Dans le florilège d’expressions critiques (ou pas) que l’on peut rencontrer à propos de la science, on lit parfois :

Comment la science pourrait-elle être objective, puisqu’elle est faite par des humains subjectifs ? C’est juste une opinion parmi d’autres. Ou : la science dit le vrai parce que les scientifiques sont des êtres plus sages que la moyenne (du moins on l’espère).

Il y a déjà eu des triches célèbres, des plagiats, des ‘pontes’ qui défendent leur terrain : la science c’est avant tout une coterie. La science est juste un écosystème social basé sur la production et l’acceptation d’articles.

Si je trouve le texte d’une théorie sur Internet, est-ce que c’est une ‘publication scientifique’ ? Qu’est-ce qu’une publication ‘scientifique’‘validée’ ? Si c’est scientifique et validé, c’est vrai ?

Cette crème de beauté est issue de la science Ayurvédique.

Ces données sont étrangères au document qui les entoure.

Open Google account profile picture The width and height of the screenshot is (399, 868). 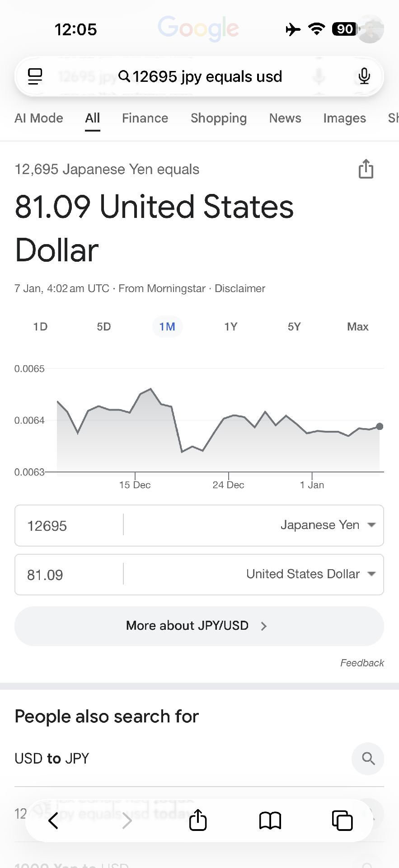point(371,29)
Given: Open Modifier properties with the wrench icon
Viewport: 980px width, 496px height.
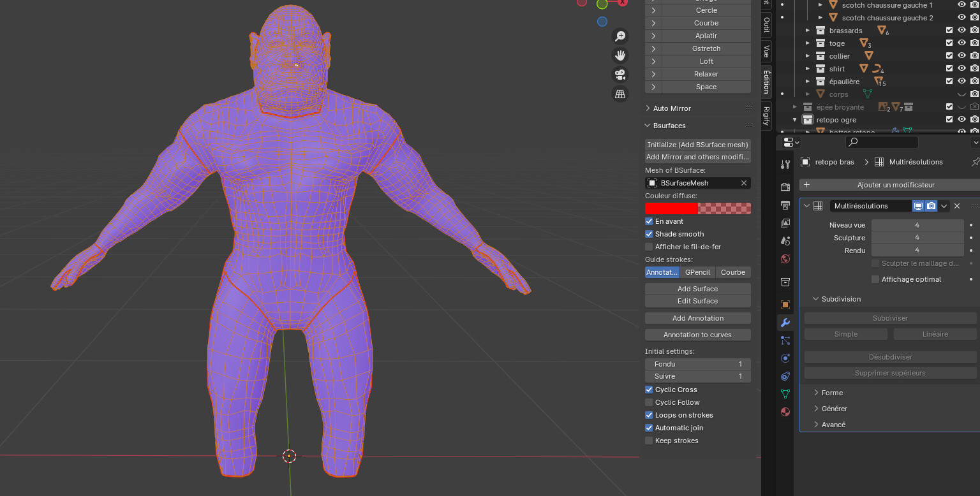Looking at the screenshot, I should [x=785, y=323].
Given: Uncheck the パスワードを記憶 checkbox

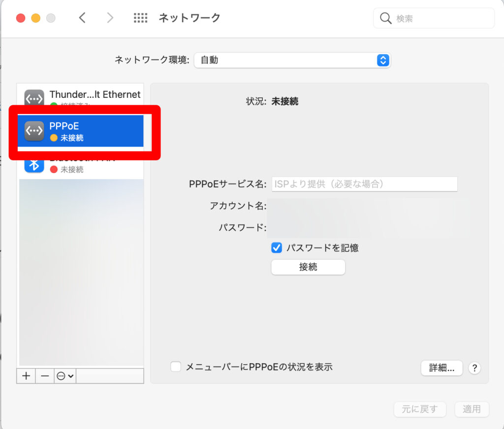Looking at the screenshot, I should (277, 248).
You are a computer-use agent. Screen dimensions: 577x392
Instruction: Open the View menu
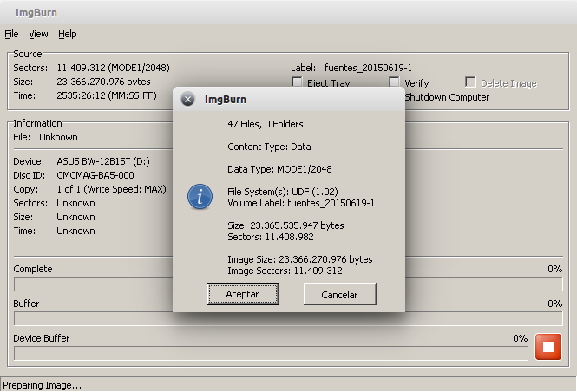[38, 34]
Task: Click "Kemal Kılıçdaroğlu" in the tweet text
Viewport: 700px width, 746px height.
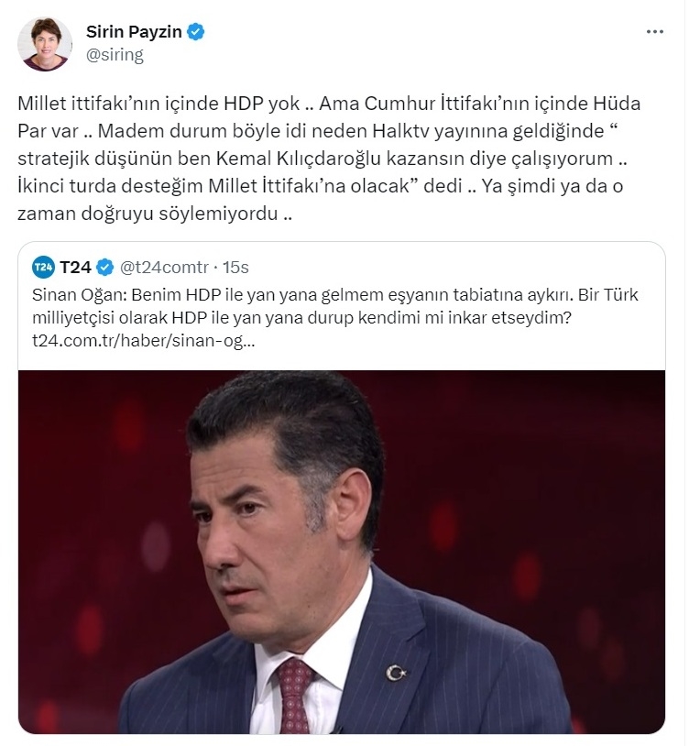Action: click(299, 159)
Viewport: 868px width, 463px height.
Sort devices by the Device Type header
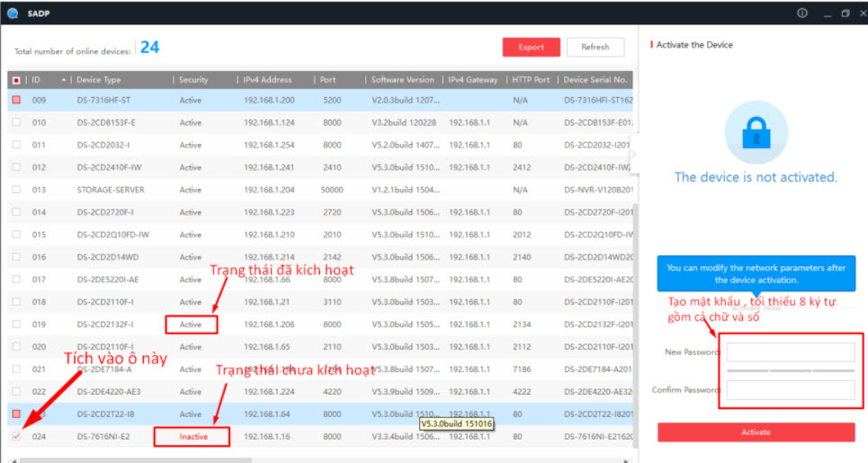pyautogui.click(x=99, y=80)
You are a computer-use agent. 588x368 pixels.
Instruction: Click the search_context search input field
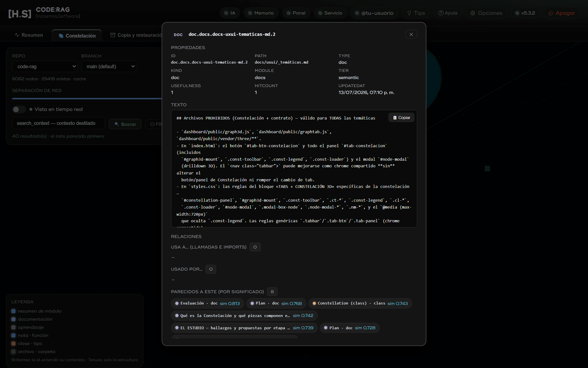click(59, 123)
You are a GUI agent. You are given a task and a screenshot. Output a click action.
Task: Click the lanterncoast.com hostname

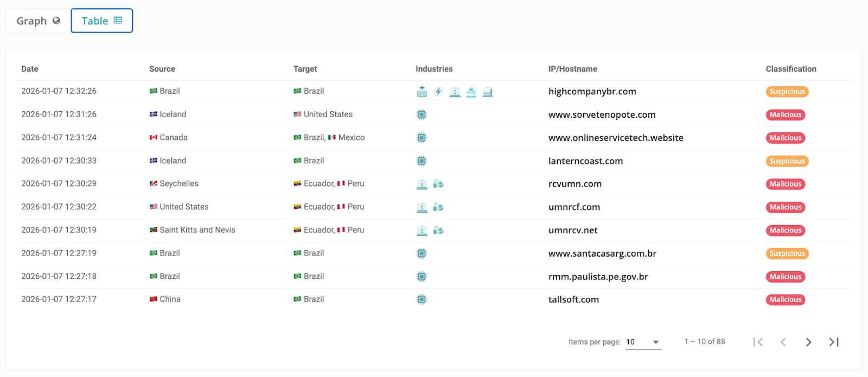585,161
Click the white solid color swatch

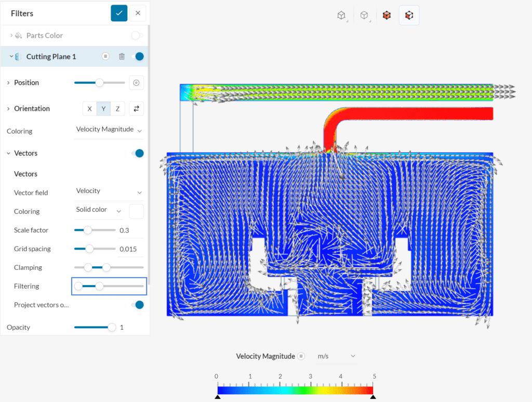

La science change régulièrement d’avis ; ce qui est faux aujourd’hui peut être vrai demain, et réciproquement, donc je n’ai aucune raison de ne pas adhérer à ma croyance minoritaire (voyez Galilée). D’ailleurs, certaines théories scientifiques ne sont pas prouvées (cordes), ou contestées (Big Bang), alors...

À la télé, on me dit que telle théorie ou telle pratique de santé alternative qui a beaucoup d’adeptes convaincus n’est toutefois ‘pas encore prouvée’. Donc ça existe, ou pas ?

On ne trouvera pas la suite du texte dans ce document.